DIRECTIONS FOR THIS TASK
Copy out the full listing that comes next, exactly.

DATA UNDER STUDY
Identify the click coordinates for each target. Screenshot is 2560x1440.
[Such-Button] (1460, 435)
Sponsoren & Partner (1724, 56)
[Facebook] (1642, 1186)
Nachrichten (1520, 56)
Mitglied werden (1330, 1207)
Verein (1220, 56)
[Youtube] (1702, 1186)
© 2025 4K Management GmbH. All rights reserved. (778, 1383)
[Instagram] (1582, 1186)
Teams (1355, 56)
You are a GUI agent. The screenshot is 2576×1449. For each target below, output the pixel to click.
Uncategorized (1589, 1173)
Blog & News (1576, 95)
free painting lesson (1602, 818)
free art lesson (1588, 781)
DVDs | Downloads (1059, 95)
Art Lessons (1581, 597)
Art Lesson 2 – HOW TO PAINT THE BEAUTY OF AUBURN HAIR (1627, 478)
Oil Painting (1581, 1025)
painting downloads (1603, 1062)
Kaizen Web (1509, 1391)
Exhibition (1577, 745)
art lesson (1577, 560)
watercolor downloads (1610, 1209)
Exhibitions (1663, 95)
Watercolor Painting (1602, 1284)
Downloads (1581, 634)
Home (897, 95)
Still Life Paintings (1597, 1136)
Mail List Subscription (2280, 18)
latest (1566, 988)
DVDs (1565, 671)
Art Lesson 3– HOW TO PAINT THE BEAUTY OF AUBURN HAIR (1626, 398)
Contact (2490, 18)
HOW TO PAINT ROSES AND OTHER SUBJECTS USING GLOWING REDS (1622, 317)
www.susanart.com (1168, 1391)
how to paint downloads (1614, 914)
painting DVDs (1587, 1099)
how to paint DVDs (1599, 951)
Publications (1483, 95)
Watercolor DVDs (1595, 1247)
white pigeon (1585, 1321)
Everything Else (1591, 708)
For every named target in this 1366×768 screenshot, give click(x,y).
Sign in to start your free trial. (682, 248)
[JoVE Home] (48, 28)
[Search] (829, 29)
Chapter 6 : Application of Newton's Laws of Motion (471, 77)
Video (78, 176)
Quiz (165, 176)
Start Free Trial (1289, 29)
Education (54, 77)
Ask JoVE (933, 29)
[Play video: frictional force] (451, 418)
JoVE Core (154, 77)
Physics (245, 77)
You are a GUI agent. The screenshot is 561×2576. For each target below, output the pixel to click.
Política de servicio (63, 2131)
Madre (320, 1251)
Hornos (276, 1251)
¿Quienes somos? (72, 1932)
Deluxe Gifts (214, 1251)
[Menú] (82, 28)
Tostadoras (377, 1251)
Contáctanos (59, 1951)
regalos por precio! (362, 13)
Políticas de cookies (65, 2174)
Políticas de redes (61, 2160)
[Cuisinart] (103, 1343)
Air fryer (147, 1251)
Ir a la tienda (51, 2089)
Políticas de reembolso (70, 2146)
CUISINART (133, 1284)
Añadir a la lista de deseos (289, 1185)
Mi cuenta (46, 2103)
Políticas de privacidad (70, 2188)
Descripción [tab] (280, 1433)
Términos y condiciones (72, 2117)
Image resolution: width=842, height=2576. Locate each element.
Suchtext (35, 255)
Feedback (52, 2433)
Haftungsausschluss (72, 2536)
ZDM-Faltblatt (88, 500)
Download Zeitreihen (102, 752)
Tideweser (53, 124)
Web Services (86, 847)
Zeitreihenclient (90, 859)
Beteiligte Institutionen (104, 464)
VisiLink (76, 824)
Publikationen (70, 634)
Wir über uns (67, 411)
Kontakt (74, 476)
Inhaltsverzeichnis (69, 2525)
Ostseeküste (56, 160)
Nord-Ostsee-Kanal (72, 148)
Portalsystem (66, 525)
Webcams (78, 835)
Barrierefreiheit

ANSWER SPACE
Identify the click coordinates for each target. Screenshot is 2560x1440.
[Such-Button] (1460, 435)
Sponsoren & Partner (1724, 56)
[Facebook] (1642, 1186)
Nachrichten (1520, 56)
Mitglied werden (1330, 1207)
Verein (1220, 56)
[Youtube] (1702, 1186)
© 2025 4K Management GmbH. All rights reserved. (778, 1383)
[Instagram] (1582, 1186)
Teams (1355, 56)
You are a GUI agent. The screenshot is 2576×1449. For each target below, output the pixel to click.
Uncategorized (1589, 1173)
Blog & News (1576, 95)
free painting lesson (1602, 818)
free art lesson (1588, 781)
DVDs | Downloads (1059, 95)
Art Lessons (1581, 597)
Art Lesson 2 – HOW TO PAINT THE BEAUTY OF AUBURN HAIR (1627, 478)
Oil Painting (1581, 1025)
painting downloads (1603, 1062)
Kaizen Web (1509, 1391)
Exhibition (1577, 745)
art lesson (1577, 560)
watercolor downloads (1610, 1209)
Exhibitions (1663, 95)
Watercolor Painting (1602, 1284)
Downloads (1581, 634)
Home (897, 95)
Still Life Paintings (1597, 1136)
Mail List Subscription (2280, 18)
latest (1566, 988)
DVDs (1565, 671)
Art Lesson 3– HOW TO PAINT THE BEAUTY OF AUBURN HAIR (1626, 398)
Contact (2490, 18)
HOW TO PAINT ROSES AND OTHER SUBJECTS USING GLOWING REDS (1622, 317)
www.susanart.com (1168, 1391)
how to paint downloads (1614, 914)
painting DVDs (1587, 1099)
how to paint DVDs (1599, 951)
Publications (1483, 95)
Watercolor DVDs (1595, 1247)
white pigeon (1585, 1321)
Everything Else (1591, 708)
For every named target in this 1366×768 screenshot, give click(x,y).
Sign in to start your free trial. (682, 248)
[JoVE Home] (48, 28)
[Search] (829, 29)
Chapter 6 : Application of Newton's Laws of Motion (471, 77)
Video (78, 176)
Quiz (165, 176)
Start Free Trial (1289, 29)
Education (54, 77)
Ask JoVE (933, 29)
[Play video: frictional force] (451, 418)
JoVE Core (154, 77)
Physics (245, 77)
You are a GUI agent. The screenshot is 561×2576. For each target below, output the pixel to click.
Política de servicio (63, 2131)
Madre (320, 1251)
Hornos (276, 1251)
¿Quienes somos? (72, 1932)
Deluxe Gifts (214, 1251)
[Menú] (82, 28)
Tostadoras (377, 1251)
Contáctanos (59, 1951)
regalos por precio! (362, 13)
Políticas de cookies (65, 2174)
Políticas de redes (61, 2160)
[Cuisinart] (103, 1343)
Air fryer (147, 1251)
Ir a la tienda (51, 2089)
Políticas de reembolso (70, 2146)
CUISINART (133, 1284)
Añadir a la lista de deseos (289, 1185)
Mi cuenta (46, 2103)
Políticas de privacidad (70, 2188)
Descripción [tab] (280, 1433)
Términos y condiciones (72, 2117)
Image resolution: width=842, height=2576. Locate each element.
Suchtext (35, 255)
Feedback (52, 2433)
Haftungsausschluss (72, 2536)
ZDM-Faltblatt (88, 500)
Download Zeitreihen (102, 752)
Tideweser (53, 124)
Web Services (86, 847)
Zeitreihenclient (90, 859)
Beteiligte Institutionen (104, 464)
VisiLink (76, 824)
Publikationen (70, 634)
Wir über uns (67, 411)
Kontakt (74, 476)
Inhaltsverzeichnis (69, 2525)
Ostseeküste (56, 160)
Nord-Ostsee-Kanal (72, 148)
Portalsystem (66, 525)
Webcams (78, 835)
Barrierefreiheit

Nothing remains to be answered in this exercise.